* **The problem**:
Count the lines in the items below that contain the string "link", and give only that number.

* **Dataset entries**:

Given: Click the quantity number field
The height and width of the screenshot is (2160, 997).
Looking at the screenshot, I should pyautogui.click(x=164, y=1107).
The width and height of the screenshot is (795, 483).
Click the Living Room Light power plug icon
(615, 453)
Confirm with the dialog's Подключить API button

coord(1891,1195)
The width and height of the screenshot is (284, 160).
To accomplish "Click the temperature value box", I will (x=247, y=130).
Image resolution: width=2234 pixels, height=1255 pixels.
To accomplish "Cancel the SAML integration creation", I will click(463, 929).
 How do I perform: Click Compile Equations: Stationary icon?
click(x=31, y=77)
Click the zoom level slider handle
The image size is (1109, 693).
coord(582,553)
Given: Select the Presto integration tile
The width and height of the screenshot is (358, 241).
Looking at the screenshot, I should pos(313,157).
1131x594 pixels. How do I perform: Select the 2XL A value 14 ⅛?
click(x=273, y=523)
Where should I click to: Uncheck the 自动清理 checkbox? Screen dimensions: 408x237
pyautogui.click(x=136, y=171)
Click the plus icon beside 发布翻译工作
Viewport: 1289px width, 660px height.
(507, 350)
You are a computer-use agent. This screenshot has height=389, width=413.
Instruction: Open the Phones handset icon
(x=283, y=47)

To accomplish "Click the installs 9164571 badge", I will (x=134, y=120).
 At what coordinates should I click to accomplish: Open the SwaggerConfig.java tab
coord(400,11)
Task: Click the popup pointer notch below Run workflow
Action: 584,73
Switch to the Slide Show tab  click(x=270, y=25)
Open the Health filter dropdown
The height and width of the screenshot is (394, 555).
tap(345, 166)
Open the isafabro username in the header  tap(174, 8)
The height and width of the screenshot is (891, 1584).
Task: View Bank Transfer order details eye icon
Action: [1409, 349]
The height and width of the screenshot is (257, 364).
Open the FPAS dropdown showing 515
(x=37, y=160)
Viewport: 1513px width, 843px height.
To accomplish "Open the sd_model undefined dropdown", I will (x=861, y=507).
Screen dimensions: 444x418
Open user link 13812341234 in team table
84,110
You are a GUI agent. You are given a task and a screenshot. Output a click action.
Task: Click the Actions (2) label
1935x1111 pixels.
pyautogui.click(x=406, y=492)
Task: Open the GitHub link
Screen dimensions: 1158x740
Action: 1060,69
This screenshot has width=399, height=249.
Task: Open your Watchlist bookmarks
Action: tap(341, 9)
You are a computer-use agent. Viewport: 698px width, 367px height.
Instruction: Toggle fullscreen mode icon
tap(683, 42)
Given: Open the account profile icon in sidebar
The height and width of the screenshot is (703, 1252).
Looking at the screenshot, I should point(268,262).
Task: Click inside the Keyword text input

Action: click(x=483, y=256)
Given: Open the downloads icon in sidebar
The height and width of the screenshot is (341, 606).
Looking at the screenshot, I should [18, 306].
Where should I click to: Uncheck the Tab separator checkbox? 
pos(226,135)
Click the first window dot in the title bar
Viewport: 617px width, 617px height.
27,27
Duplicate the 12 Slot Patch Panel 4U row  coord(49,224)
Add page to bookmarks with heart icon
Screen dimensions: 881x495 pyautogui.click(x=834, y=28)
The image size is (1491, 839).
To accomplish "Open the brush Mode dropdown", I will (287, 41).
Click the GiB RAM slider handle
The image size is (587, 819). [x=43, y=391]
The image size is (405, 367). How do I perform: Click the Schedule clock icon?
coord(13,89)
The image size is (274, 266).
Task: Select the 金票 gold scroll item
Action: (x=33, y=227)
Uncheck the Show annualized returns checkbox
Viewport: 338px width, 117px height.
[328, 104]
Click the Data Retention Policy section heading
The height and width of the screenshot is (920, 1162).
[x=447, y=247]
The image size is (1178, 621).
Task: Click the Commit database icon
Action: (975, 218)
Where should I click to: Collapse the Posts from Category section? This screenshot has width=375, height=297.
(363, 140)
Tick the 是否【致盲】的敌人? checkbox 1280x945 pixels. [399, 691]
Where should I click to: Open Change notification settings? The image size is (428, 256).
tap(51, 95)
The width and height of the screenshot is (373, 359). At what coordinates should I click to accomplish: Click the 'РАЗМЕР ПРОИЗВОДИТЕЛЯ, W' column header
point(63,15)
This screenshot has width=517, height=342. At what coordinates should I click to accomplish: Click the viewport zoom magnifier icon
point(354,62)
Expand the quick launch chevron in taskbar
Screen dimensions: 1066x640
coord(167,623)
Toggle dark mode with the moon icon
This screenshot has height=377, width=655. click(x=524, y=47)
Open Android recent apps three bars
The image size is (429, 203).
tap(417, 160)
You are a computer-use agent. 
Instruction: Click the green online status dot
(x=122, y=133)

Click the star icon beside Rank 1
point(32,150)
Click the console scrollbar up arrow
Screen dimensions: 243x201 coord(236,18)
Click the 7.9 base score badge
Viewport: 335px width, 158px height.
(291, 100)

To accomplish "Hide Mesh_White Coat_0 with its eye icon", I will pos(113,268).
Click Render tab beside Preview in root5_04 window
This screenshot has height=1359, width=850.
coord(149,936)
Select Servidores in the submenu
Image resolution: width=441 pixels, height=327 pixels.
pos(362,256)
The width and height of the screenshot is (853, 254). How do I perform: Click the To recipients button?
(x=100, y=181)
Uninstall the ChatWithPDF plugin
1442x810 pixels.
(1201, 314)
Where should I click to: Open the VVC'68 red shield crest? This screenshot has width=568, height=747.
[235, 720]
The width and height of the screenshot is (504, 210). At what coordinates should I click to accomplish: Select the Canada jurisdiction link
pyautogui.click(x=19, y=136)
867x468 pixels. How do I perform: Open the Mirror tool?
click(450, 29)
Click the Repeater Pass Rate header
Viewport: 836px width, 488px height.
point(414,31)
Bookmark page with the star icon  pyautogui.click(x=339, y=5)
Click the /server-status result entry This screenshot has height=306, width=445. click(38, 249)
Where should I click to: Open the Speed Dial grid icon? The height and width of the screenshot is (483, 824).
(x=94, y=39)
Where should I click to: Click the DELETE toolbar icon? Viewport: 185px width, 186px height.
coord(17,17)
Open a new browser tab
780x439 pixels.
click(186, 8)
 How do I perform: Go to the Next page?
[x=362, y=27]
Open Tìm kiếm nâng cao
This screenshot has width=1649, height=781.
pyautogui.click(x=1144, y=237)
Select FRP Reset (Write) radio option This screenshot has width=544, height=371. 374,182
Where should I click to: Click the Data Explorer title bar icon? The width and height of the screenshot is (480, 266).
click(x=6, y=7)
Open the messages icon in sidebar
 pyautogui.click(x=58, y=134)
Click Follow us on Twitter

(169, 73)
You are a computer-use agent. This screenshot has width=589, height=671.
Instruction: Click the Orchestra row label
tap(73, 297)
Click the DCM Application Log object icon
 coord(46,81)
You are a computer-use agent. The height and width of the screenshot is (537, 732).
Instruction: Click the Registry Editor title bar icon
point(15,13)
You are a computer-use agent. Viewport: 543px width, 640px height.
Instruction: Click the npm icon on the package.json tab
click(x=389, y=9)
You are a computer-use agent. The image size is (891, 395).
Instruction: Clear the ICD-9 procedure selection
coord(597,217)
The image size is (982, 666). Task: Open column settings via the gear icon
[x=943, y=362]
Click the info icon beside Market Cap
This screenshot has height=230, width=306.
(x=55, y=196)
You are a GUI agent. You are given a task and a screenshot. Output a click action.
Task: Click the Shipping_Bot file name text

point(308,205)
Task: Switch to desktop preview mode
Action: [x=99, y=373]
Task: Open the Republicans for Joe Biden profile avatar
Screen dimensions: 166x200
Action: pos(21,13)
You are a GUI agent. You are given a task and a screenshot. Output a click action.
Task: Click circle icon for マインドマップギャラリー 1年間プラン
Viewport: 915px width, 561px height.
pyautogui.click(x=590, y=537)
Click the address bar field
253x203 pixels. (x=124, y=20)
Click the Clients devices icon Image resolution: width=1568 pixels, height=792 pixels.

* **Complete output**:
3